Saving for retirement is often important for an individual’s future financial stability. They may set specific budgetary decisions based on their retirement goals. In some cases, the money that they have set aside for their golden years might be the most valuable resource that they share.
Particularly if they are close to retirement age, they might have more set aside for future expenses than equity accumulated in their home. It is common for people to worry about the distribution of their retirement savings under community property rules. Spouses have many ways to settle matters related to their retirement savings as they attempt to negotiate divorce terms.
What are some of the most common solutions for retirement accounts during a divorce?

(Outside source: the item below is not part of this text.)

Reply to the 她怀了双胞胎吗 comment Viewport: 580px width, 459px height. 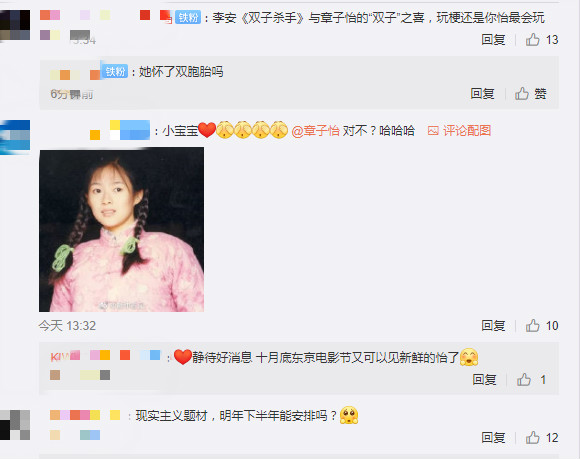coord(482,94)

Allowing retention of personal accounts
Frequently, each spouse has their own pension or retirement account associated with their employment. They may make pre-tax contributions to their own account with every paycheck. They may even receive quarterly or annual matching contributions from their employer. In scenarios where spouses have both saved for retirement, they might agree to simply retain their personal accounts when they divorce.
Splitting each account
Frequently, one spouse earns more than the other. One spouse may have retained the same job for longer than the other. When the individual retirement accounts held by spouses are of vastly different values, the best solution for a fair outcome might entail dividing both accounts. In such scenarios, the spouses may need to arrange for a lawyer to draft a qualified domestic relations order (QDRO). They can then each retain a portion of the retirement accounts that they have funded throughout the marriage.
Offsetting account balances
Perhaps only one spouse has a retirement account, or perhaps one spouse has saved far more than the other. It may be possible to allow the current account holder to retain their savings in exchange for a reasonable share of other marital property. Spouses can reach agreements in which one spouse receives the retirement savings in exchange for other assets that belong to the marital estate. Spouses can also potentially use responsibility for marital debts to balance out the retention of a retirement savings account.
Each solution offers benefits and drawbacks depending on the circumstances. Spouses have the option of choosing their own solutions or litigating and allowing a judge to decide what is appropriate. Thinking carefully about how to address key resources during the property division process can set people up for financial stability after a divorce.